2012-09-07, 08:09 | aktualizacja 2016-11-29, 11:11
Rzecznik rządu Paweł Graś przyznał w "Salonie politycznym Trójki", że PiS i Solidarna Polska znalazły "nowy sposób na polityczne życie", zgłaszając kolejne zawiadomienia do prokuratury o możliwości popełnienia przestępstwa przez Donalda Tuska.
Posłuchaj
W radiowej Trójce przekonywał, że "robi się wszystko, by w aferę Aber Gold umoczyć premiera”.
Paweł Graś zapewniał, że "premier w tej sprawie zrobił wszystko, co do niego należy, a nawet więcej”.

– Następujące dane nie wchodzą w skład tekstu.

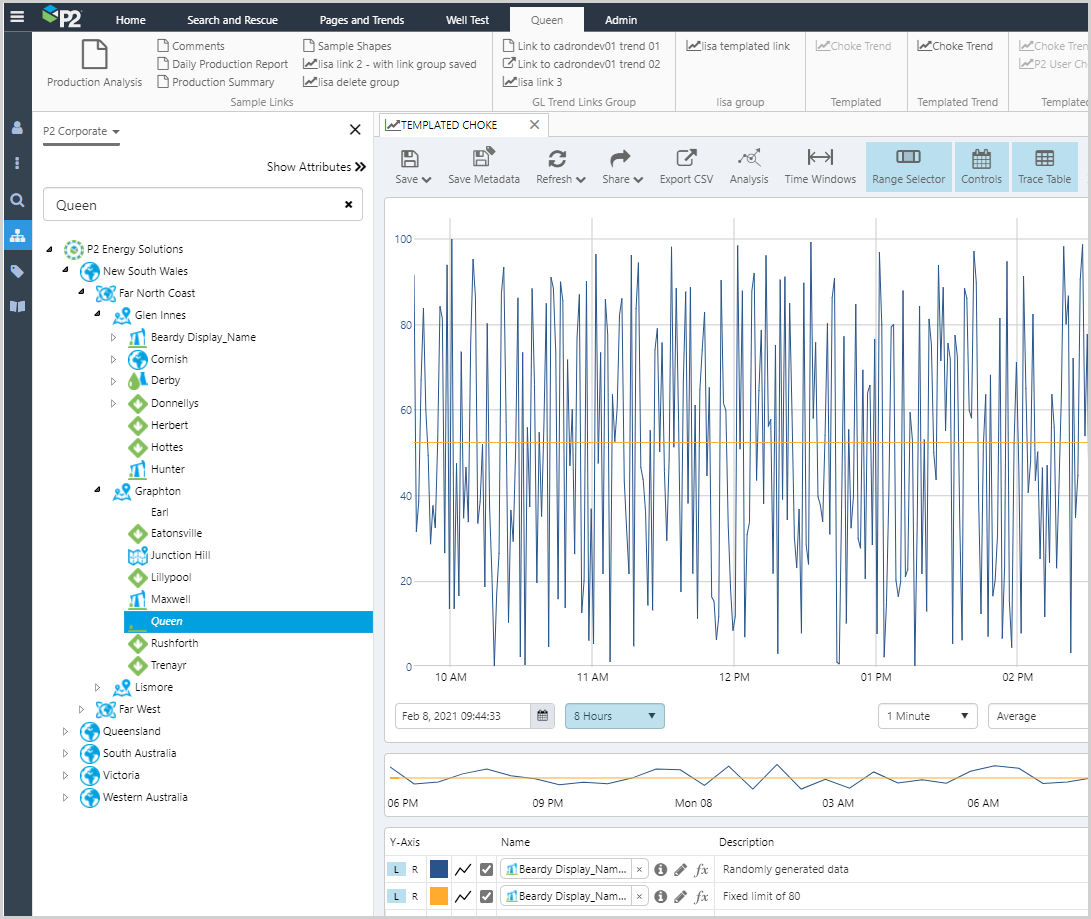Switch to the Well Test tab
Image resolution: width=1091 pixels, height=919 pixels.
(x=469, y=20)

- Żyjemy w państwie prawa, czy się to komuś podoba czy nie. (…) niektórzy chcieliby, żeby premier sam sobie wybierał sposób działania, jak to jest zgodne z prawem to ok., a jak jest niezgodne, to też ok., pod warunkiem, że będzie się to podobać opozycji – tłumaczył.
Rzecznik rządu zaznaczył, że gdyby Donald Tusk postąpił tak, jak chciałaby tego opozycja, to rzeczywiście mógłby wtedy przekroczyć prawo.

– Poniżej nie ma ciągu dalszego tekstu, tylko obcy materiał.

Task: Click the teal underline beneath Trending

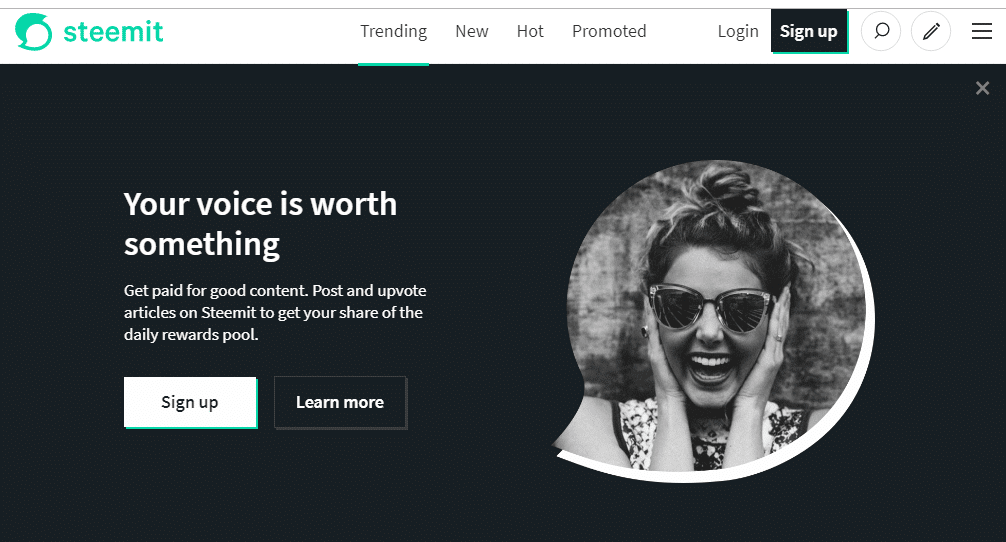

PiS chce, aby Agencja Bezpieczeństwa Wewnętrznego odtajniła i upubliczniła notatkę dotyczącą Amber Gold, którą skierowała do Donalda Tuska 24 maja. Według tej partii odtajnienie notatki pomoże wyjaśnić wątpliwości związane z działaniami organów władzy w sprawie Amber Gold.
W opinii rzecznika rządu notatka ta jest jedynie "wątkiem pobocznym i została wymyślona przez opozycję”. Dodał, że nie wie, czy premier Tusk rozmawiał z szefem ABW na temat jej odtajniona.
W radiowej Trójce mówił, że 13 września Krzysztof Bondaryk, szef ABW, będzie tłumaczyć się przed sejmową komisją ds. służb specjalnych i sam przedstawi zapisy "tajnej notatki", przedstawionej Tuskowi.
Paweł Graś utrzymywał, że premier nie jest zadowolony z tempa działania ABW ws. Amber Gold, ale nie ma większych zastrzeżeń do działalności agencji.
W jego opinii to właśnie dzięki niej przestała działać "piramida Amber Gold”, a jej szef został zatrzymany.
Dodał, że Donald Tusk nie przyjdzie na spotkanie Zespołu Parlamentarnego ds. Obrony Demokratycznego Państwa Prawa posła PiS Krzysztofa Szczerskiego.
Podkreślił, że śledztwo w sprawie Amber Gold może trwać latami.
Gość Programu Trzeciego Polskiego Radia poinformował, że premier nie będzie się spieszył z podjęciem decyzji, co do ewentualnego podpisania sprawozdania prokuratora generalnego.